Can't a language model with 10 billion parameters run? A Chinese doctor from MIT proposed SmoothQuant quantification, which reduced memory requirements by half and increased speed by 1.56 times!-AI-php.cn

Can't a language model with 10 billion parameters run? A Chinese doctor from MIT proposed SmoothQuant quantification, which reduced memory requirements by half and increased speed by 1.56 times!

WBOYWBOYWBOYWBOYWBOYWBOYWBOYWBOYWBOYWBOYWBOYWBOYWB

Apr 13, 2023 am 09:31 AM

parameterModel

Although large-scale language models (LLM) have strong performance, the number of parameters can easily reach hundreds or hundreds of billions, and the demand for computing equipment and memory is so large that ordinary companies cannot afford it.

Quantization is a common compression operation. By reducing the accuracy of model weights (such as 32bit to 8bit), some model performance is sacrificed in exchange for faster inference speed, and more Low memory requirements.

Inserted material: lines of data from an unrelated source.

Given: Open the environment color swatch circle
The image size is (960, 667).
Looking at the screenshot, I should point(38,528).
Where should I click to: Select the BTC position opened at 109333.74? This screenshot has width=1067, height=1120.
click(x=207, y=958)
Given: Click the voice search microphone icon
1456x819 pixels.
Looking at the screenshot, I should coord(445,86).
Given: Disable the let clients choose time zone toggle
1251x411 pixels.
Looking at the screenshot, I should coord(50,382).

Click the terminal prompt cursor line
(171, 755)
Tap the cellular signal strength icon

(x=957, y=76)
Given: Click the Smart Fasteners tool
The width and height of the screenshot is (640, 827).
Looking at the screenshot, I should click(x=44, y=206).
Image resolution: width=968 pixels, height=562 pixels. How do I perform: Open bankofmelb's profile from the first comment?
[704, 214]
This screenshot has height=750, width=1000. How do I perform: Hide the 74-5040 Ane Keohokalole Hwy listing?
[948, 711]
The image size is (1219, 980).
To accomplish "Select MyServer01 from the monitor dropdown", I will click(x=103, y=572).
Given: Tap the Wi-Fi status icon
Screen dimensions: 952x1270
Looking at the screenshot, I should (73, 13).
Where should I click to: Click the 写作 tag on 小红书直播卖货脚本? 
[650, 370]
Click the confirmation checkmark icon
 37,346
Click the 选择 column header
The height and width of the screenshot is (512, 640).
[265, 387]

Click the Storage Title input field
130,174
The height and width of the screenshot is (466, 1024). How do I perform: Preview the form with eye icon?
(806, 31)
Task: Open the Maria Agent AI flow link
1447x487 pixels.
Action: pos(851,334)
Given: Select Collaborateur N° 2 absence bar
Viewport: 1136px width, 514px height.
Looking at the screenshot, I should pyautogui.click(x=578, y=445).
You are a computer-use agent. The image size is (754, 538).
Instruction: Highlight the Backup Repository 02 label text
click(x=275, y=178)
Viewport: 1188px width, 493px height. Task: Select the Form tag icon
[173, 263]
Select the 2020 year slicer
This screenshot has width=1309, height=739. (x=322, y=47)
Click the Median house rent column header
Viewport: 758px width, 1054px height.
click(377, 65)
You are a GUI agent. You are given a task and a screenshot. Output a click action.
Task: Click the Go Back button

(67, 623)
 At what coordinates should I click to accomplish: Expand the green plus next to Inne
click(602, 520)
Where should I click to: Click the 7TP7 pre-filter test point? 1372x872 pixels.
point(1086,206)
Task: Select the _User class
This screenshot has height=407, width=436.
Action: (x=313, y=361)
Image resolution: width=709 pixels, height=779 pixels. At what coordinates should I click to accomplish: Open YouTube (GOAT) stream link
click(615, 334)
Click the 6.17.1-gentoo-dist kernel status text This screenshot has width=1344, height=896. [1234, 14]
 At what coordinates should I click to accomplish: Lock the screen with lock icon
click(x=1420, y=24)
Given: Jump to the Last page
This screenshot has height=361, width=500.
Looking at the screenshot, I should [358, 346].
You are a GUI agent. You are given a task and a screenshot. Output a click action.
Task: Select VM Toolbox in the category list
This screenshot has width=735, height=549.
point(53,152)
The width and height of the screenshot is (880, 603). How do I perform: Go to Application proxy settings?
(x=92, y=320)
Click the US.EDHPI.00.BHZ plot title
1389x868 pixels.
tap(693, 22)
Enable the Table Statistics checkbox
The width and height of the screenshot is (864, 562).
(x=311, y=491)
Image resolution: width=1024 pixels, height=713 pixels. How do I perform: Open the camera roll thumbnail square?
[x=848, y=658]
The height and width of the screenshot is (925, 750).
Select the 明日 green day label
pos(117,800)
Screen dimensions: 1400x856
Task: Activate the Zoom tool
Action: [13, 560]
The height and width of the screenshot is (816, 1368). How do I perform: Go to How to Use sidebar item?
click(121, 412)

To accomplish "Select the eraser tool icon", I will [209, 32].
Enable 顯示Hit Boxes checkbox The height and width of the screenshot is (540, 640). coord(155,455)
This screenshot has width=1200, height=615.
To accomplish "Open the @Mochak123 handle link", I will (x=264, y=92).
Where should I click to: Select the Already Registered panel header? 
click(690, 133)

But for LLMs with more than 100 billion parameters, existing compression methods cannot maintain the accuracy of the model, nor can they run efficiently on hardware.

Recently, researchers from MIT and NVIDIA jointly proposed a general-purpose post-training quantization (GPQ, general-purpose post-training quantization) solution SmoothQuant, for large language models, 8-bit weights and 8-bit activation (W8A8) quantification can be efficiently realized, and the accuracy of the model can be maintained without training.

Cant a language model with 10 billion parameters run? A Chinese doctor from MIT proposed SmoothQuant quantification, which reduced memory requirements by half and increased speed by 1.56 times!

##Paper link: https://arxiv.org/pdf/2211.10438.pdf

Code link: https://github.com/mit-han-lab/smoothquant

Since activation is more difficult to quantify than weight, SmoothQuant transfers activations that are difficult to quantify to weights through mathematical equivalent transformation, achieving smooth processing of activation outliers.

SmoothQuant can quantize weights and activations in various layers of all LLMs to INT8, including OPT-175B, BLOOM-176B and GLM-130B.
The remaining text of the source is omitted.